In Serbia, the elections were scheduled in December when the broad spectrum of the most influential political forces from the former Communist party to the democratic bloc and even new Royalist bloc could participate. By observing the electorate behavior of nationalistic parties in other four republics of Yugoslavia, Serbia’s former Communist Party (i.e., League of Communists of Serbia), renamed to Socialist Party of Serbia (SPS) and led by Slobodan Miloshevic, mobilized financial and information resources and adopted aggressive nationalistic rhetoric in the electoral campaign. SPS addressed the danger of growing nationalism in other Yugoslav republics and positioned itself as the savior of Serbian national interests.[viii] Being the successor of the Communist Party, SPS appropriated all rights and material wealth, political infrastructure and organizational networks of the former Communist Party. Though a significant number of the membership was lost, SPS had mostly professional cadre in comparison to other parties.
Maintaining the political power, SPS succeeded to adopt the legal acts to help their party in winning the parliamentary and presidential elections in December. The law on plurality (majoritarian) voting system allowed any party to participate in the elections but de facto restricted them in getting the majority of seats in the parliament. Oppositely to the proportional representation system that provides the close match between the percentages of votes and seats, the plurality voting system advantaged the party which collected the single majority votes by allowing this party to obtain the absolute majority of seats in the parliament. As a result, on December 9th elections SPS got the majority seats in the parliament.

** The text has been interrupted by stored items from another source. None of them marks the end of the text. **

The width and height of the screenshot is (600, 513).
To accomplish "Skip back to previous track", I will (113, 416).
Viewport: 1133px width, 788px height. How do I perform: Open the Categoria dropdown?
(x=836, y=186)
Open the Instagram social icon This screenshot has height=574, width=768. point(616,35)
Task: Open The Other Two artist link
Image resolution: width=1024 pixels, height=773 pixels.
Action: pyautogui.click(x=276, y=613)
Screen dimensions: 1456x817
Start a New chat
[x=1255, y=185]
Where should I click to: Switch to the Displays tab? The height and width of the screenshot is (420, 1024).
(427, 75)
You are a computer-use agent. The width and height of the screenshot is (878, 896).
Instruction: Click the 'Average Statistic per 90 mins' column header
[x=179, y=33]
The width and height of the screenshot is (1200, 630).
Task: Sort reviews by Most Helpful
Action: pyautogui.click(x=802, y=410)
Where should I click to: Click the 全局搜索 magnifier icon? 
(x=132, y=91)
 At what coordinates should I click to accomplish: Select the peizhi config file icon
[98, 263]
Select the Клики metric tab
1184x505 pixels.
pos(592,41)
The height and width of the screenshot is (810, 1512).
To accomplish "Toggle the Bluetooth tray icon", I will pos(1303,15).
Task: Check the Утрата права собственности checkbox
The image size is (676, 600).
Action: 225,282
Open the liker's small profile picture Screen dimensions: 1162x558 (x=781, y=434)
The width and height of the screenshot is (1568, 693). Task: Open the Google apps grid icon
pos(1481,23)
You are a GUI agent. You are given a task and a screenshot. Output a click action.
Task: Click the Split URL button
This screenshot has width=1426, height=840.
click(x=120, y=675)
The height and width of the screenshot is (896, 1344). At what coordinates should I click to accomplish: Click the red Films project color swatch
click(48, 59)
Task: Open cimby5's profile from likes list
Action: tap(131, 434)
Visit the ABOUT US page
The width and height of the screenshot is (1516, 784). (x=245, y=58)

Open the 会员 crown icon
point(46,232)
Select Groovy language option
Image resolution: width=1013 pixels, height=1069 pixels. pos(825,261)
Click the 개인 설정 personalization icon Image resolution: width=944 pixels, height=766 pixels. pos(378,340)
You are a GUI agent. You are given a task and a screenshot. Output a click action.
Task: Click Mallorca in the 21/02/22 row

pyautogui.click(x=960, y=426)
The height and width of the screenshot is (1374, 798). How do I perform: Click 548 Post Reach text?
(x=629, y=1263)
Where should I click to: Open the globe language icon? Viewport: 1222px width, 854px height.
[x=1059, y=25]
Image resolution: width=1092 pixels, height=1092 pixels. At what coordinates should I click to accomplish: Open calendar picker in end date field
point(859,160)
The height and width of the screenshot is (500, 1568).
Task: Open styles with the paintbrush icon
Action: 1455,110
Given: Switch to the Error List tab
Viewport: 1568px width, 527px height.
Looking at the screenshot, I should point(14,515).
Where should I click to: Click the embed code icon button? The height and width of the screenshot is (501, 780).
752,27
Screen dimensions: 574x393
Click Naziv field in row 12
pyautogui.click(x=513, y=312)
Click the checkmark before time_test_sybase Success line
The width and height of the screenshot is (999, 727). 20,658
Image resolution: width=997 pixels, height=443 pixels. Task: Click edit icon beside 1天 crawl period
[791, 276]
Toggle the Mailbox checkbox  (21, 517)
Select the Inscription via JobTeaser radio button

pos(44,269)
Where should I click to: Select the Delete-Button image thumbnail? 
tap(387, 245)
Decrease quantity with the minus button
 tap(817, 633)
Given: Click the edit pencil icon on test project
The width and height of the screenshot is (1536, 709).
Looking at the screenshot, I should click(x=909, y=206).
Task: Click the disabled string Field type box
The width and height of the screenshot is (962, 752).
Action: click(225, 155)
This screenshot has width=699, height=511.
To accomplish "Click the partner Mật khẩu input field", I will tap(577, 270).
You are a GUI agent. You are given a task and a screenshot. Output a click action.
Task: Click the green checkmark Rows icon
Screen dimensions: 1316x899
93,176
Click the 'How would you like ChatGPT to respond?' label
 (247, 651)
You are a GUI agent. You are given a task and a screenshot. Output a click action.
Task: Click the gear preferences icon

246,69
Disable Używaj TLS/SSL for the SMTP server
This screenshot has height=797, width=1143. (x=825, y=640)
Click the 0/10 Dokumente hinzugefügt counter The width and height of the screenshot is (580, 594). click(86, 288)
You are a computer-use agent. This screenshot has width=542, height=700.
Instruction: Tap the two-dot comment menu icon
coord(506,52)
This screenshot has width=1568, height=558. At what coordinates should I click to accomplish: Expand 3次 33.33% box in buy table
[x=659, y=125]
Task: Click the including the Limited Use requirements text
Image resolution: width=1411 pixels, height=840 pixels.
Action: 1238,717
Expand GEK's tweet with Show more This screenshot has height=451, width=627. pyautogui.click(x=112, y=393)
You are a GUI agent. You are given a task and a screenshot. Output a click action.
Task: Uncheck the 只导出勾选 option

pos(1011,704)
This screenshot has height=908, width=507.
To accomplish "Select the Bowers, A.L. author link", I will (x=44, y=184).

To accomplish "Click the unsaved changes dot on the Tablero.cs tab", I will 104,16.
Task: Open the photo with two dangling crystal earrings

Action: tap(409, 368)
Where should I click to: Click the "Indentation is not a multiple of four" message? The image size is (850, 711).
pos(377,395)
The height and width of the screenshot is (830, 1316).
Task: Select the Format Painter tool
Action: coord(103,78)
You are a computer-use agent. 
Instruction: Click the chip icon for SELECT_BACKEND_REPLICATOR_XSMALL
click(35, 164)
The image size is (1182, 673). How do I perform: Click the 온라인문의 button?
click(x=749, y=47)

The oppositional parties in Serbia, however, left behind of SPS in terms of political and organizational infrastructure. Regardless on these weaknesses, two main oppositional organizations, namely Democratic Party (Demokratska stranka – DS) lead by Prof. Dragoljub Micunovic, and the royalist Serbian Revival Movement (Srpski pokret obnove – SPO) led by at that time charismatic populist leader – the writer Vuk Drashkovic, had the potential staff and supporters to participate in the political life of Serbia.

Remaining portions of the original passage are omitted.